Sunday, April 10, 2011

Tiny City of Bishop Puts Most Expensive Project on Oconee County T-SPLOST List

A Bypass at That

Tiny Bishop won the Oconee County T-SPLOST list sweepstakes.

With only 224 residents, the smallest of the county’s four cities landed a project worth $175 million on the list the county submitted for possible inclusion as part of the August 2012 referendum on a regional transportation sales tax increase.

That $175 million project–the widening of U.S. 441 to four lanes in the southern part of the county with a bypass of Bishop–accounts for nearly half of the total $370 million in projects submitted by the county at the end of the month to the Northeast Georgia Regional Commission and the Georgia Department of Transportation.

The Oconee list is for regional projects to be covered by the Transportation Special Purpose Local Option Sales Tax, and it has to be merged with similar requests for regional projects from the other 11 counties in the Northeast Georgia region.

Whether the Bishop project survives the NEGRC and GDOT review process and then the political negotiations to create the final list for voter approval is quite another matter. The widening of U.S. 441 was stricken from and then reinserted on the Oconee County list at the last minute.


Oconee County joins Barrow, Clarke, Elbert, Greene, Jackson, Jasper, Madison, Morgan, Newton, Oglethorpe and Walton counties to form the district.

Oconee submitted a regional list on March 30 containing eight capital projects, 12 safety improvement projects, and six projects inside the cities. Included were three projects for Watkinsville, two for Bogart and the Bishop project.

North High Shoals did not submit a project.

The total cost of the 26 Oconee County and city regional projects was $369,809,398.

The state is projecting that the one-cent-on-a-dollar transportation sales tax, if it is approved by voters in the 12-county Northeast Georgia region, will generate between $957,978,000 (low estimate) and $1,024,753,000 (base estimate) between 2013 and 2022.

But only 75 percent of those funds are to be allocated to regional projects of the sort on the Oconee County list. The remaining 25 percent is to be allocated to counties using a formula based on road miles.

Oconee officials have estimated the county would get more than $1 million through this direct allocation.

The 26 Oconee County projects would absorb 48.1 percent of the base estimate of $768,564,750.00 for regional projects and 51.5 percent of the low estimate of $718,483,500.

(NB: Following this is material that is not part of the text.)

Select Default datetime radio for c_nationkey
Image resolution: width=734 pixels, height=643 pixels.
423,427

Obviously, Oconee County, with only 6.8 percent of the registered voters in the 12-county region, is unlikely to see its full list of 26 projects make the final project list for the tax.

The Athens Banner-Herald reported on April 4 that the 12 counties have submitted more than 150 projects that would cost about $2 billion to complete, or more than 2.5 times the money likely to be available.

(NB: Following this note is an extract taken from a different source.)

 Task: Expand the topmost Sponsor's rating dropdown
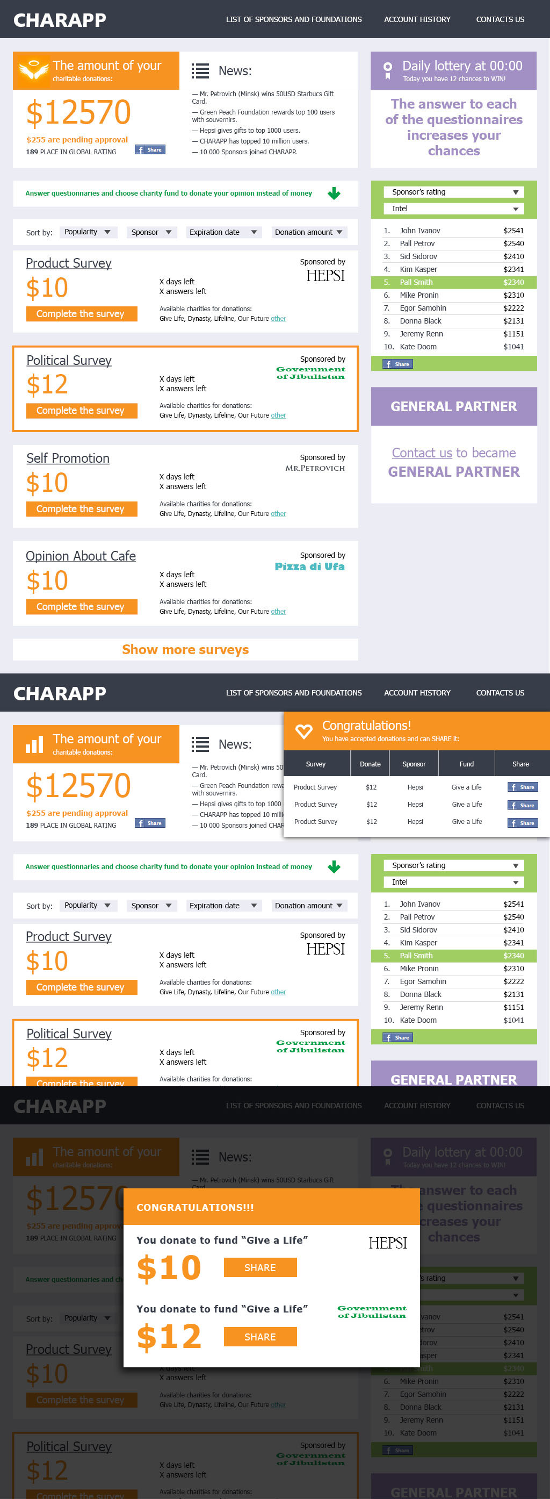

The decision on which regional projects from the 12 counties get on the list will be made by the Northeast Georgia Regional Roundtable, made up the chairman of the commission in each county and one mayor from each county.

Oconee BOC Chairman Melvin Davis and Watkinsville Mayor Joe Walter represent Oconee County.

The executive committee of the Roundtable will make the first screening, and Davis was elected to that group at a meeting held in Oconee County on Dec. 7 of last year.

Projects that survive the review might well be those that appeal to voters in the most populous counties, and Oconee County is at an advantage if that is the case.

SR 316 and U.S. 441 both serve Athens-Clarke County, the largest county in the region with 18.7 percent of the registered voters.

Three of Oconee’s projects are grade-separated interchanges on SR 316, which links Athens to Atlanta. These would be at the Oconee Connector Extension, Jimmy Daniell Road, and at a new roadway to Bogart that would intersect SR 316 between McNutt Creek Road and Pete Dickens Road. The total cost estimate for the three is $85 million.

The widening of U.S. 441 would provided upgraded access between Athens-Clarke and Morgan, Newton and Jasper counties in the southwest of the transportation district. Newton is the second most populous of the 12 counties in the district.

It also is possible the Roundtable might try to pick popular projects in each of the counties. Oconee’s top project was the widening of Mars Hill Road from SR 316 to Watkinsville. Cost for that project is $66.6 million.

A committee made up of Davis, Wayne Provost, director of strategic and long-range planning for Oconee County, County Administrative Officer Alan Theriault, and Public Works Director Emil Beshara created the first list of projects that was presented to the BOC on March 1.

At its March 29 meeting, the BOC added the two interchange upgrades on SR 316 but struck the U.S. 441 widening.

Provost, after that decision was made, said the city of Bishop might not be happy with the exclusion of the U.S. 441 project.

Provost suggested, and Davis agreed, that Bishop should be given a chance to make a last-minute submission.

According to Theriault, Bishop added the project back to the list before it was sent to the state on March 30.

If included on the final list submitted to voters by the Regional Roundtable and then approved by voters in the referendum, each of the 224 citizens of Bishop would have brought the county $781,250 in road tax money.

That would be quite a reward for insisting on getting a project onto the county's T-SPLOST list.